## Data to use
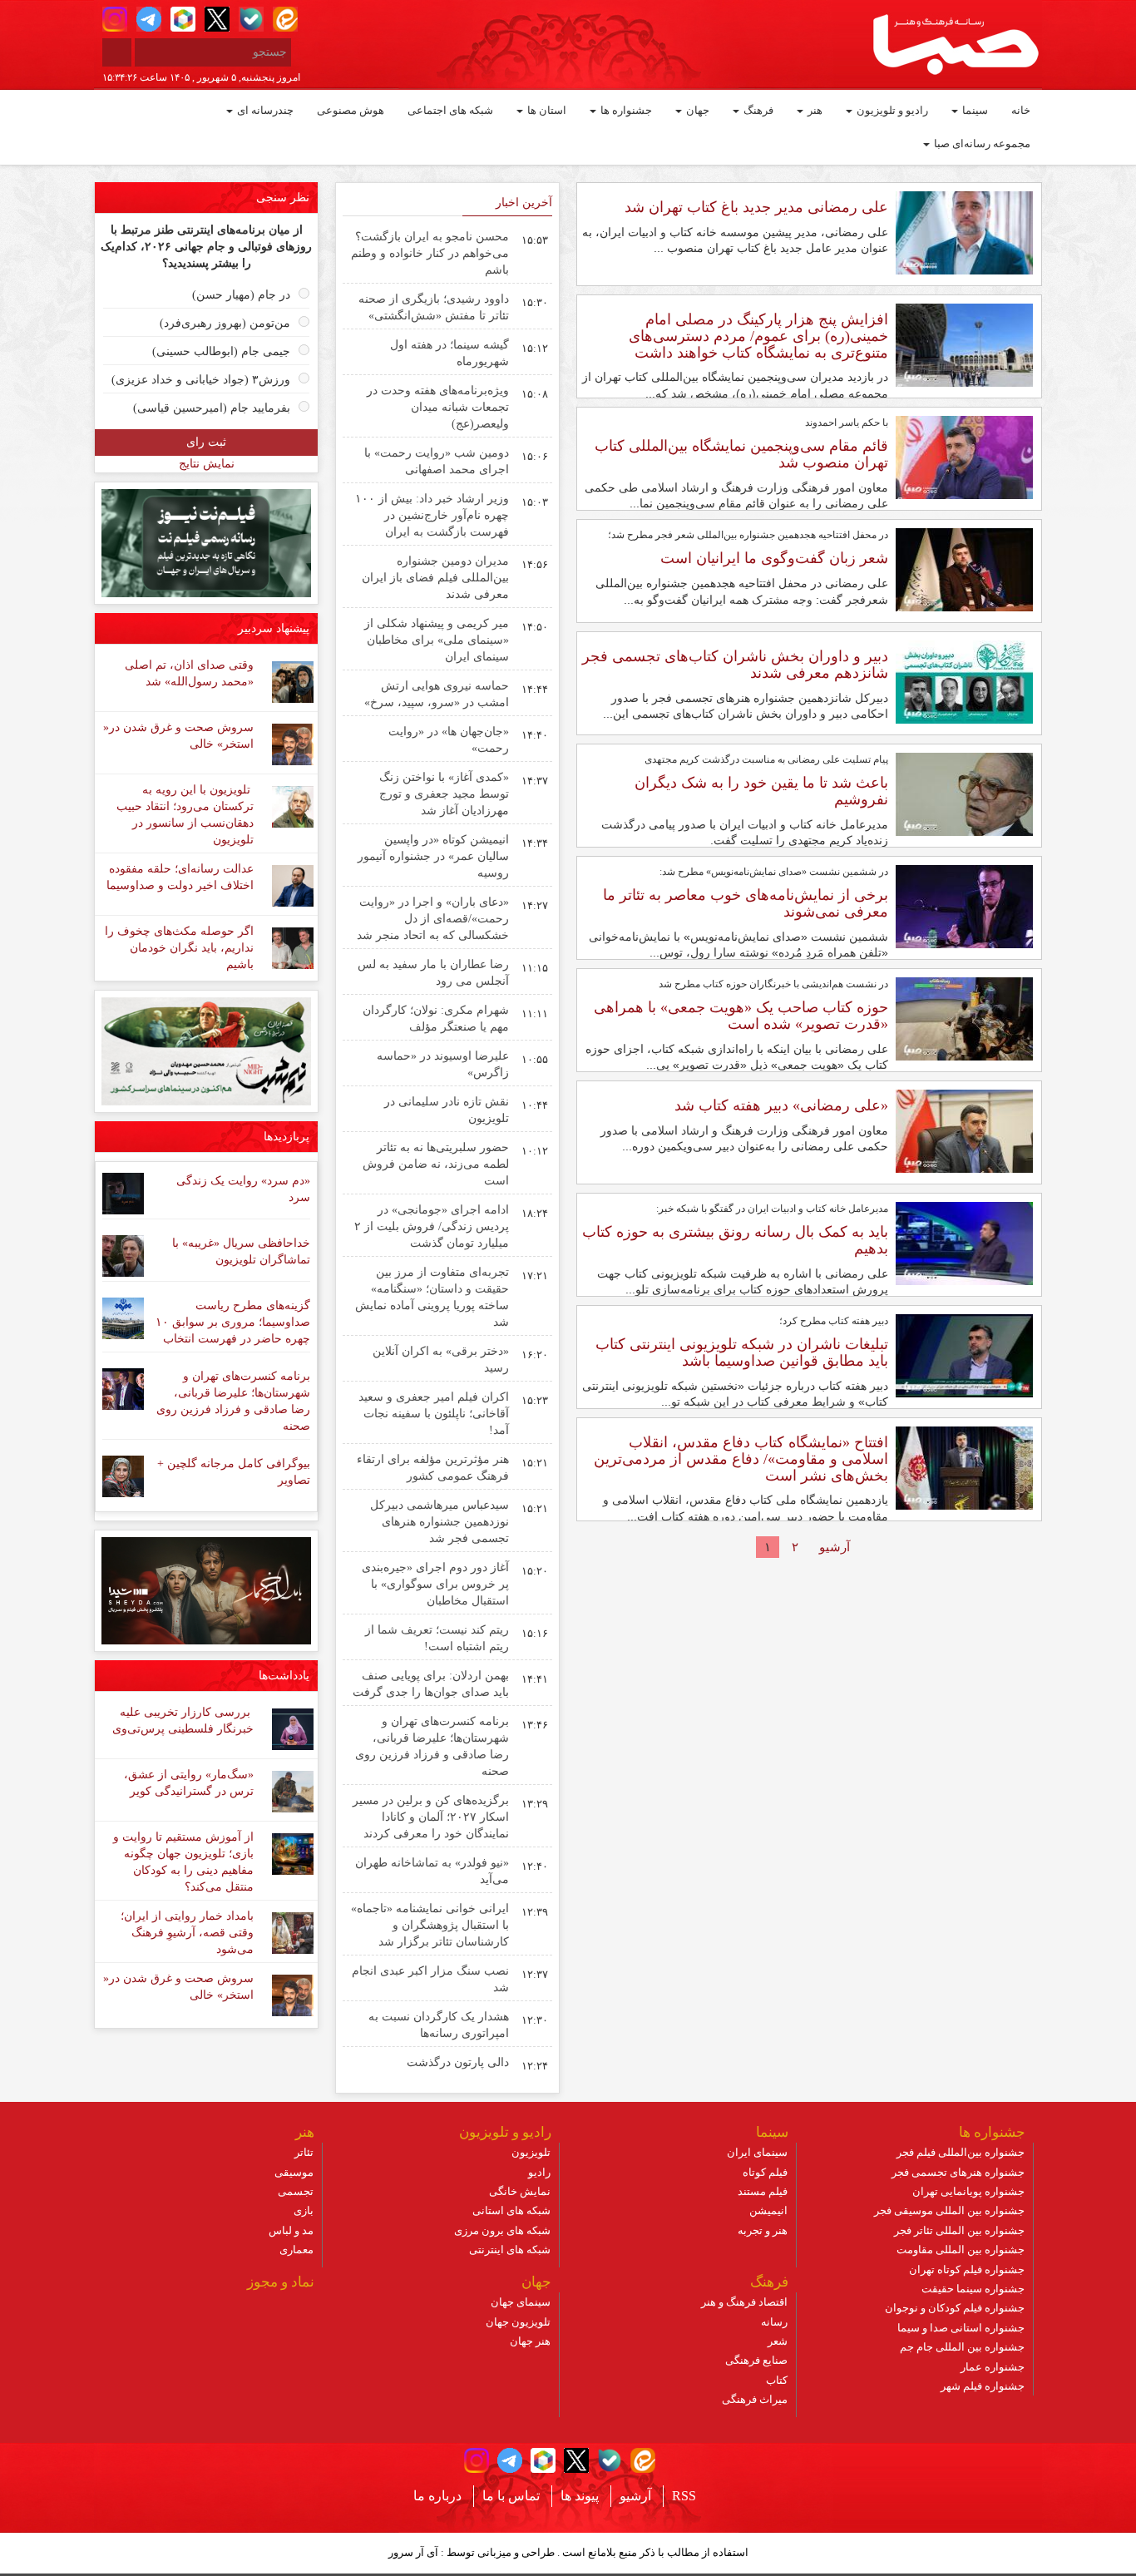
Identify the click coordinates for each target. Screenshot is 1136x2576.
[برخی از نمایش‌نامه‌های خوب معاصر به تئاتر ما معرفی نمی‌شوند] (964, 906)
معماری (296, 2249)
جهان (696, 110)
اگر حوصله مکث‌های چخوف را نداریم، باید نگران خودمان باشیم (179, 948)
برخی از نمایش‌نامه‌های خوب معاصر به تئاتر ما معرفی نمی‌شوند (745, 903)
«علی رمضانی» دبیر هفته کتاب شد (781, 1105)
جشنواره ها (625, 110)
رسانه (774, 2322)
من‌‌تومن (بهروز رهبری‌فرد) (225, 323)
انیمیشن (768, 2210)
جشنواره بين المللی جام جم (962, 2347)
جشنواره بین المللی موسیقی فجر (949, 2210)
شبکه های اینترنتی (510, 2249)
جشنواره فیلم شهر (983, 2386)
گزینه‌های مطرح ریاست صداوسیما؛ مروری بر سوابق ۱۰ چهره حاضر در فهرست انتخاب (233, 1322)
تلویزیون (531, 2152)
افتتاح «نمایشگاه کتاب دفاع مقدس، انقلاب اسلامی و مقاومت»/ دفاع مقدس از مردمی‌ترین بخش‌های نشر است (741, 1459)
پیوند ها (580, 2496)
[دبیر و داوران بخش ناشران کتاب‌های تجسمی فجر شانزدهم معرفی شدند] (964, 681)
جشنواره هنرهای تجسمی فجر (958, 2172)
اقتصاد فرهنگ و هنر (744, 2302)
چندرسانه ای (264, 110)
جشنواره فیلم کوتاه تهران (967, 2269)
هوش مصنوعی (350, 110)
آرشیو (834, 1547)
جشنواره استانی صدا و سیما (961, 2327)
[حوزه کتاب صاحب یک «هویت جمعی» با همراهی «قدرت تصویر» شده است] (964, 1018)
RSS (684, 2496)
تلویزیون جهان (518, 2322)
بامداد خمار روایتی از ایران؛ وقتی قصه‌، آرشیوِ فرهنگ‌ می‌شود (187, 1932)
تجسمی (296, 2191)
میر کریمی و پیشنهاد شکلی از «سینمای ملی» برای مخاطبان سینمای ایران (436, 640)
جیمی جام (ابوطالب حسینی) (221, 351)
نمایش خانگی (520, 2191)
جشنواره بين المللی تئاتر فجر (959, 2230)
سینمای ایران (757, 2152)
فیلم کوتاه (765, 2172)
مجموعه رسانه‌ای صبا (980, 143)
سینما (974, 110)
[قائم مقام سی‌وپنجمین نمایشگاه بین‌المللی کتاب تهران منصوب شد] (964, 456)
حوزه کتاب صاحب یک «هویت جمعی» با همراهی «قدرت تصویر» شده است (741, 1015)
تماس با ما (511, 2496)
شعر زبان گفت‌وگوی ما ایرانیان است (774, 558)
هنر (813, 110)
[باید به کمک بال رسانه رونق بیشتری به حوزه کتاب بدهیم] (964, 1242)
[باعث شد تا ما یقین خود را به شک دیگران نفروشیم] (964, 793)
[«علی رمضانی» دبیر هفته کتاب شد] (964, 1130)
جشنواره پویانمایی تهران (968, 2191)
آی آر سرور (413, 2552)
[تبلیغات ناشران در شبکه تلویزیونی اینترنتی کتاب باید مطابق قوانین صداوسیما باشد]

## What is expected
For this exercise, please reproduce the records above exactly and drop the images.

## Expected answer
Identify the click coordinates for each target. Screenshot is 1136x2576.
[برخی از نمایش‌نامه‌های خوب معاصر به تئاتر ما معرفی نمی‌شوند] (964, 906)
معماری (296, 2249)
جهان (696, 110)
اگر حوصله مکث‌های چخوف را نداریم، باید نگران خودمان باشیم (179, 948)
برخی از نمایش‌نامه‌های خوب معاصر به تئاتر ما معرفی نمی‌شوند (745, 903)
«علی رمضانی» دبیر هفته کتاب شد (781, 1105)
جشنواره ها (625, 110)
رسانه (774, 2322)
من‌‌تومن (بهروز رهبری‌فرد) (225, 323)
انیمیشن (768, 2210)
جشنواره بين المللی جام جم (962, 2347)
جشنواره بین المللی موسیقی فجر (949, 2210)
شبکه های اینترنتی (510, 2249)
جشنواره فیلم شهر (983, 2386)
گزینه‌های مطرح ریاست صداوسیما؛ مروری بر سوابق ۱۰ چهره حاضر در فهرست انتخاب (233, 1322)
تلویزیون (531, 2152)
افتتاح «نمایشگاه کتاب دفاع مقدس، انقلاب اسلامی و مقاومت»/ دفاع مقدس از مردمی‌ترین بخش‌های نشر است (741, 1459)
پیوند ها (580, 2496)
[دبیر و داوران بخش ناشران کتاب‌های تجسمی فجر شانزدهم معرفی شدند] (964, 681)
جشنواره هنرهای تجسمی فجر (958, 2172)
اقتصاد فرهنگ و هنر (744, 2302)
چندرسانه ای (264, 110)
جشنواره فیلم کوتاه تهران (967, 2269)
هوش مصنوعی (350, 110)
آرشیو (834, 1547)
جشنواره استانی صدا و سیما (961, 2327)
[حوزه کتاب صاحب یک «هویت جمعی» با همراهی «قدرت تصویر» شده است] (964, 1018)
RSS (684, 2496)
تلویزیون جهان (518, 2322)
بامداد خمار روایتی از ایران؛ وقتی قصه‌، آرشیوِ فرهنگ‌ می‌شود (187, 1932)
تجسمی (296, 2191)
میر کریمی و پیشنهاد شکلی از «سینمای ملی» برای مخاطبان سینمای ایران (436, 640)
جیمی جام (ابوطالب حسینی) (221, 351)
نمایش خانگی (520, 2191)
جشنواره بين المللی تئاتر فجر (959, 2230)
سینمای ایران (757, 2152)
فیلم کوتاه (765, 2172)
مجموعه رسانه‌ای صبا (980, 143)
سینما (974, 110)
[قائم مقام سی‌وپنجمین نمایشگاه بین‌المللی کتاب تهران منصوب شد] (964, 456)
حوزه کتاب صاحب یک «هویت جمعی» با همراهی «قدرت تصویر» شده است (741, 1015)
تماس با ما (511, 2496)
شعر زبان گفت‌وگوی ما ایرانیان است (774, 558)
هنر (813, 110)
[باید به کمک بال رسانه رونق بیشتری به حوزه کتاب بدهیم] (964, 1242)
[باعث شد تا ما یقین خود را به شک دیگران نفروشیم] (964, 793)
[«علی رمضانی» دبیر هفته کتاب شد] (964, 1130)
جشنواره پویانمایی تهران (968, 2191)
آی آر سرور (413, 2552)
[تبلیغات ناشران در شبکه تلویزیونی اینترنتی کتاب باید مطابق قوانین صداوسیما باشد]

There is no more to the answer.